Arc Instituteが主催し、Nvidia、10x Genomics、Ultima Genomicsがスポンサーを務めた初の「Virtual Cell Challenge」の結果がNeurIPS 2025の最終日に発表されました。遺伝子摂動に対する細胞応答をどれだけ正確に予測できるかを競うこの公開コンペでは、10万ドルのグランプリが2チームに授与され、そのうち新設された「Generalist Prize」をAltos Labsが受賞しました。Altos Labsは、2022年に30億ドルの資金で設立された営利バイオテックで、細胞のリジュビネーションを通じて細胞の健康とレジリエンスを回復することをミッションとしています。もうひとつのグランプリは、基盤モデルを抗体医薬や産業酵素など幅広い用途に展開するBioMap Researchが獲得しました。

 

Virtual Cell Challengeには、114カ国から5,000人以上が登録し、1,200超のチームが結果を提出、最終的に300超のチームが最終スコアを競いました。コンペの目的は、「病的な細胞状態をオフターゲット効果を最小限に抑えつつ“健康”な状態へとシフトさせる薬剤開発」を支援する“バーチャル細胞モデル”の標準ベンチマークを整備することです。タンパク質構造予測分野でAlphaFoldを生み出したCASPコンペの系譜を引く取り組みでありながら、細胞モデルは細胞型や遺伝的背景、コンテキストなど、より高次の生物学的複雑性を扱わねばならない点が大きなチャレンジとなっています。
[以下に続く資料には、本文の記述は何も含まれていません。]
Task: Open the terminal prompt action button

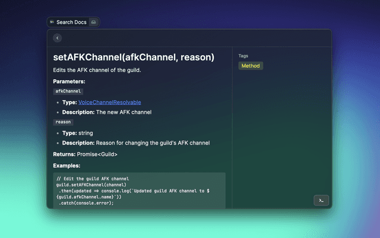Action: click(321, 201)
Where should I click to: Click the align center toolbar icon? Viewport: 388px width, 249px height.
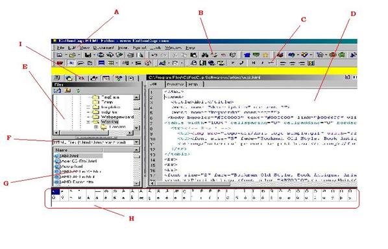coord(292,64)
初期のスコアリングは、摂動効果を区別できるかを測るPDS、上昇・低下する遺伝子セットを正しく同定できるかを見るDES、トランスクリプトーム全体の遺伝子レベル予測誤差を測るMAEという3指標で構成されていましたが、コンペ中盤でMAEが最適化にあまり影響しなくなり、多くの上位チームがPDSとDESに注力する傾向が見られました。そこで運営側はスキーム自体は維持しつつ、ArcのSTATEモデル由来の4指標を追加し、計7指標に基づく「Generalist Prize」を新設。Altos Labsはこれら全指標の平均ランキングが最も高く、“単一スコアではなく最もバランスの取れたモデル”として表彰されました。

 

Altos Labsのチームは、従来の「平均応答」を扱うアプローチとは異なり、摂動に対する細胞応答の“分布”をシミュレートするflow matching生成モデルを構築しました。このモデルは、自社が開発したPerturBenchベンチマークで評価され、遺伝子間相互作用などの微細な発現パターンを捉えることに成功しました。学習には、チャレンジのトレーニングデータに加え、公開データベースやAltos Labsの内部摂動スクリーニングから統合した約700万個の高品質単一細胞データが用いられています。AltosのSenior Director of AI & MLであるRory Stark氏は、「勝つことよりも、バイオロジーのあらゆる側面を反映したモデルを目指した」と述べ、「全指標で良いパフォーマンスを狙うという“難しい選択”がGeneralist Prizeという形で報われた」と語りました。Research LeadのMarcel Nassar氏は、「優れたモデルを作るだけでなく、『生物学的妥当性をどうメトリクスに落とし込み、どう評価するか』が仮想細胞モデリングの核心課題だ」と指摘し、データを事前に見られないブラインド評価形式を採用したArcのチャレンジを高く評価しました。

 

ArcのCore InvestigatorであるHani Goodarzi氏は、「純粋なエンドツーエンドのニューラルネットワークが、事前知識を組み込んだハイブリッドモデルをまだ上回れないことは興味深い」とし、「単純にモデルサイズをスケールさせるだけでは結果は頭打ちであり、生物学的な事前知識の“賢い統合”が必要だ」と強調しました。また、上位チームの多くがタンパク質埋め込みなどマルチモーダルな特徴量を遺伝子発現データと組み合わせ、損失関数設計がアーキテクチャ選択と同じくらい重要であることも示されたと述べています。Arcは今後、このチャレンジを年次コンペとして継続する計画であり、参加チームが評価指標そのものを分析した論文も公表されており、次回以降の改善に直接生かされる予定です。

 

Altos Labsについて
Altos Labsは、細胞のリジュビネーションを通じて細胞の健康とレジリエンスを回復させることを目指すバイオテック企業で、2022年に約30億ドルの資金で設立されました。再生医学・老化研究・機械学習のトップ研究者が多数参加しており、最先端の細胞生物学とAIを組み合わせることで、加齢や疾患で失われた細胞機能を修復しうる新しい治療法の開発を進めています。